I read the Shanghai Daily. I read a blurb about an illegal dentist who is sentenced to 10 years and has to pay remuneration because he pulled 10 teeth out of a woman at his roadside dental stand and the woman’s lung collapsed and she had a heart attack. She died. Another interesting story involves lucky plates, as in license plates auctioned off in Guangzhou. The Chinese look at the number 8 as being lucky. A middle-aged woman in Guangzhou paid 237,000 rmb ($29, 625) for an ‘888’ plate.
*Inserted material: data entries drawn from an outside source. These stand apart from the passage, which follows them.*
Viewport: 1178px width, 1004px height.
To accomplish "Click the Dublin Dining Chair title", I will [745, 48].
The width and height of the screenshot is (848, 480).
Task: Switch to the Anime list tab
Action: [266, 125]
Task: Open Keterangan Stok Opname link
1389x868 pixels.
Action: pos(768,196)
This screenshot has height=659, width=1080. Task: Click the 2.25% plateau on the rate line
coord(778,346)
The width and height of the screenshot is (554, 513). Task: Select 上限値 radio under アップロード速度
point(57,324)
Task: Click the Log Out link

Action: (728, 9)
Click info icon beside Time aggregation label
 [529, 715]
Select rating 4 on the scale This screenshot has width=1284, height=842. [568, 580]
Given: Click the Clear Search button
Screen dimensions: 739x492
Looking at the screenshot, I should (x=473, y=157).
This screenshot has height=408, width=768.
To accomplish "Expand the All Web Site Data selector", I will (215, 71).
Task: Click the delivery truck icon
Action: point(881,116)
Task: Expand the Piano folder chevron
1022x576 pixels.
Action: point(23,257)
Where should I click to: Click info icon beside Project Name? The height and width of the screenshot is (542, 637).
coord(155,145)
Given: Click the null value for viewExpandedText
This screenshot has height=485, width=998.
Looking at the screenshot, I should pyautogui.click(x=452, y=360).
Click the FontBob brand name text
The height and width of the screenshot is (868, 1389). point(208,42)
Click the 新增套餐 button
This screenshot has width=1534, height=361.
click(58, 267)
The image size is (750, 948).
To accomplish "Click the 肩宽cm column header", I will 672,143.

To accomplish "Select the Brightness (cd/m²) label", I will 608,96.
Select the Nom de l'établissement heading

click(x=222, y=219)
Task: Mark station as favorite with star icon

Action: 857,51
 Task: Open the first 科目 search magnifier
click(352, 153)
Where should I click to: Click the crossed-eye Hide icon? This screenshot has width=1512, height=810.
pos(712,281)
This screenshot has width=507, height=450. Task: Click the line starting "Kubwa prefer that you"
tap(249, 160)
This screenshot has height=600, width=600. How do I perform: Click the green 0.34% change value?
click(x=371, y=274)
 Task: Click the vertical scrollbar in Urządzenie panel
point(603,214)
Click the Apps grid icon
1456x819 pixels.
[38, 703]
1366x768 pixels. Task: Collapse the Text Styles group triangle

An unlucky woman, who obviously has no 8s on her plate, was arrested for jaywalking and sentenced to 10 days in jail. The story says Liu (the woman’s surname) berated the cop when he stopped her. She refused to be given a ticket. At some point she scratched the officer. Three female officers were needed to take her into custody. “Liu, who holds a master’s degree from a British university, has allegedly accepted the punishment and told police she is very sorry for the way she acted.”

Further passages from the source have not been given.